To put things in perspective, let me begin with a comparison that came as a shocking eye-opener. Next to the small farmhouse that I am about to launch in my hometown, at a beautiful bhanjyang in the serene village named Chisapani in Waling Municipality, in Syangja district, a community school is being renovated. I spotted the contractor working on the project procuring the best quality tiles and granite slabs at the local hardware store, and some eager enquiries revealed shocking details.
The budget for the school’s toilet block is more than my total budget for the farmhouse. It is more surprising because the primary school has only 26 enrolled students. This seems an atrocious waste of scarce resources that could have been used on other important infrastructures like libraries and books. Such an absurd spending pattern has become a norm across the social sector and in government projects.
Much of this rampage of inflated expenditure in projects is caused by corrupt intent, and an ineffective monitoring and evaluation mechanism. But some sociological and political factors also need exploring while looking for deeper reasons.

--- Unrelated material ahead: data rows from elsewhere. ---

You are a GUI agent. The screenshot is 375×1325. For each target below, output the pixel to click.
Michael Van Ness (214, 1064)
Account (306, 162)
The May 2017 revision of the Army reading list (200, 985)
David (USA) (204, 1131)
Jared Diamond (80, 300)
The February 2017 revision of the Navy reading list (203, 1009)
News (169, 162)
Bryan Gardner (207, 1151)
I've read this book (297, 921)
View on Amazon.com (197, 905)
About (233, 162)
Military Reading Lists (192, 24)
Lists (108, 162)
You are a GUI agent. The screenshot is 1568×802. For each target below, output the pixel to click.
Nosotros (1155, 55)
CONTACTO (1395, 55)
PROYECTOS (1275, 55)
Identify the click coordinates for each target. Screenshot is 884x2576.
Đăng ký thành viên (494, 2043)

Let me share another example. I work in agriculture, and I am striving hard to initiate evidence-based and data-driven practices in small-scale farming. But at the local level, there are many government bodies one has to coordinate with to get benefits from different schemes targeted at farmers, or even simply to get some data about agriculture.
At the municipality level, the technical agriculture branches of the municipality work under the office of the Municipal Executive, which comprises elected and nominated local representatives. There is hardly any coordination between the district, province, federal and these municipal agencies.

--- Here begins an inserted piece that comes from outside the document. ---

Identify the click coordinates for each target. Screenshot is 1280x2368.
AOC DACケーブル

Previously, the government had been providing agricultural extension services through various agriculture service centers and livestock service centers directly controlled by the ministry. But with the rolling out of federalism, the District Agriculture Offices have been closed.
The government of Nepal had launched a plan to establish Community Agriculture Extension Service Centers (CAESC) under the Agriculture Development Strategy, a 20-year strategic plan to guide the overall agricultural development of Nepal before the promulgation of the new constitution. It has now been redesigned to suit the federal structure. The Decentralized Science, Technology and Education Flagship program of ADS has a vision of establishment of CAESC in each VDC. But, in practice, things haven't shaped out as planned.

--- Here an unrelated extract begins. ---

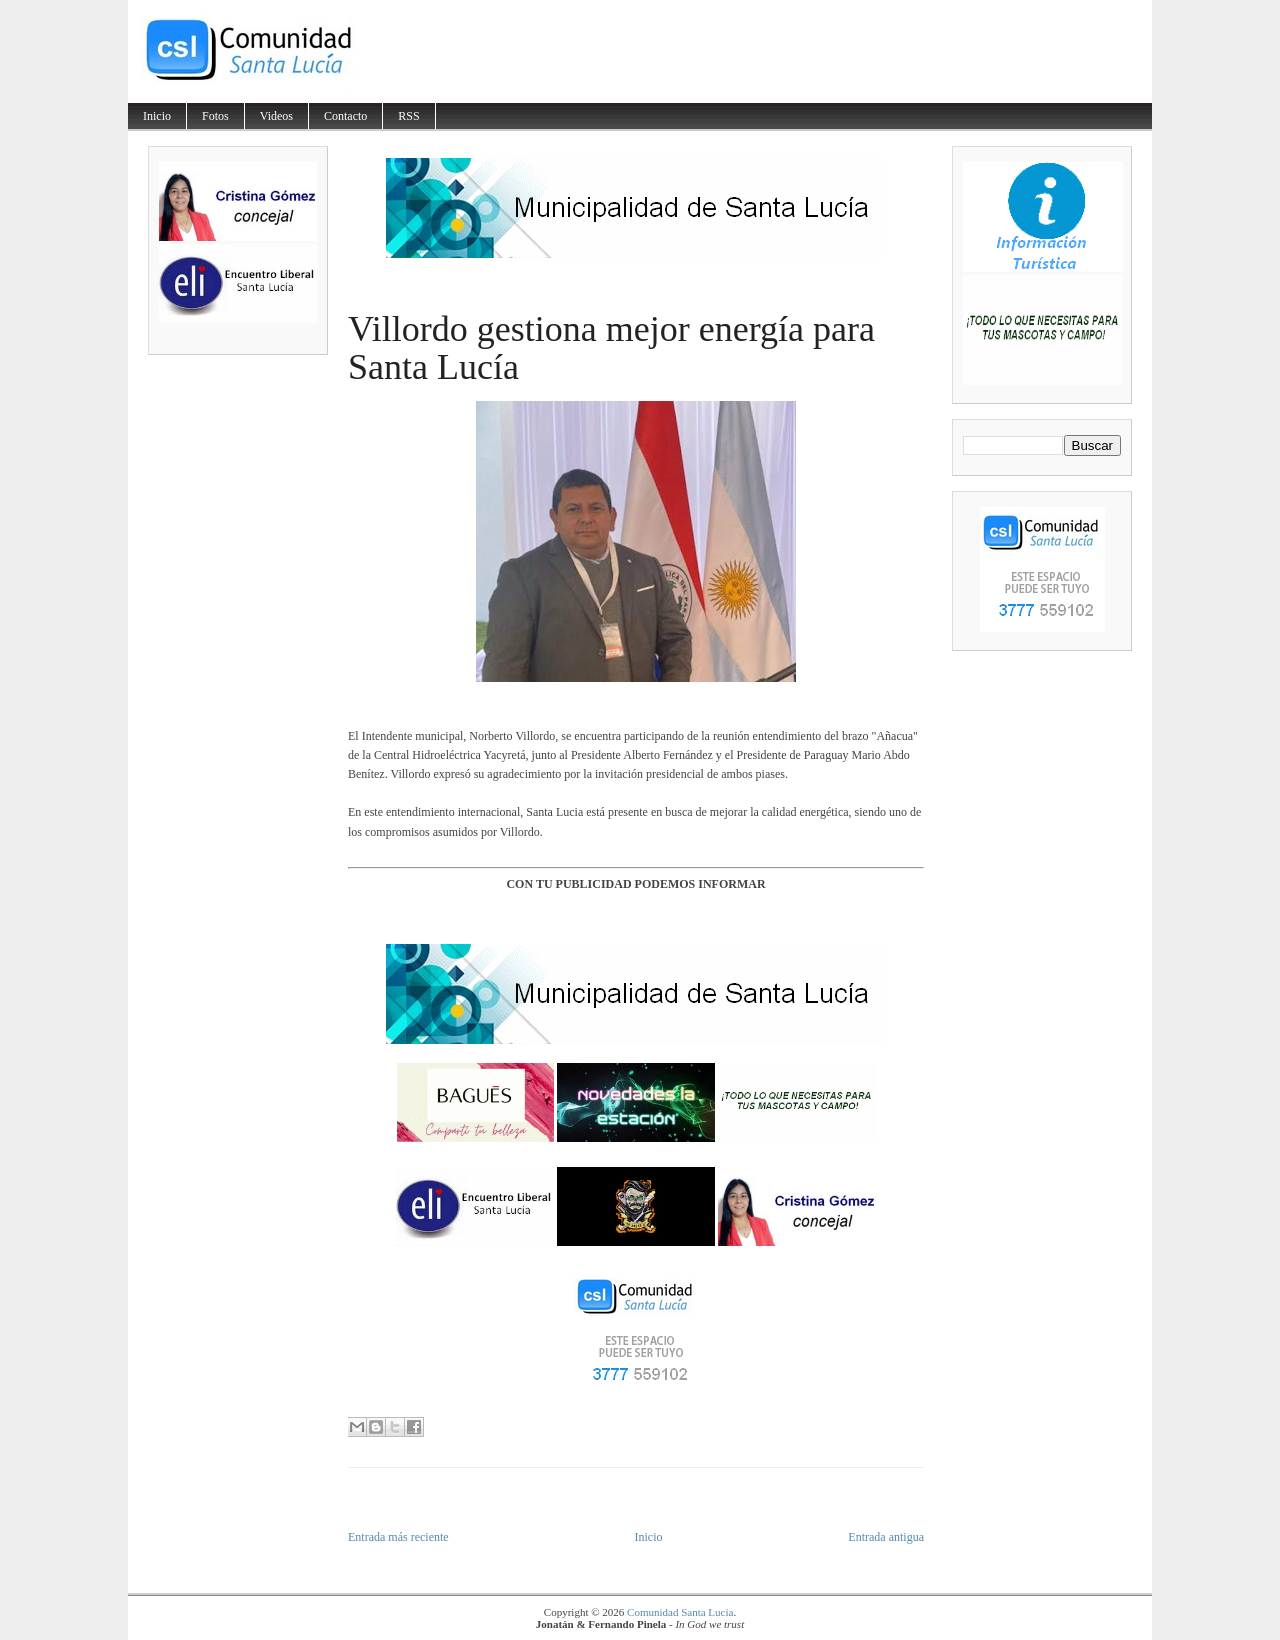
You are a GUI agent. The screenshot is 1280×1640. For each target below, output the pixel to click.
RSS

According to a study carried out by the Global Sustainable Research and Development Center, the CAESC’s established in Sindhuli and Rautahat districts have not been implemented effectively. The infrastructure is now used by rural municipality/municipality for their office purposes. As a result, we have dozens of government agencies in the district with no coordination with each other. When I strive to base our decisions on some reliable data about agricultural production, it seems like mission impossible.
Our politics, for the past three decades, has thrived on conflict mongering. As a result, our politicians have hardly any experience on governance. The result of the past four years, at different levels of our government, proves their ineptitude to prioritize correctly. While the federal government was incapacitated with the battle of egos of main leaders, the provincial and local governments have initiated some really laughable projects.
The country has a plethora of stupid projects as the mayors seem to be in a race to win the title of the stupidest politician. One municipality had cut down a healthy tree in a road-crossing to erect a concrete statue of a fruit, and many others have spent crores of rupees on view towers, concrete statues of animals, vegetables and even liquor bottles. One municipality recently spent more than Rs 2 million in building statues of cauliflowers and potatoes. That amount could have been utilized in establishing a research and advisory center to help farmers.
Combined with this senseless anarchy led by our criminal-minded rulers, who are amply assisted by an inefficient governance structure, we as a society are also playing our part. Let's face it: unless we stop being tolerant of inefficient practices and unless we start ridiculing corruption in our family gossip, our children will face such endless injustice again and again.
It's high time we forced our government to spend the taxpayer money more efficiently.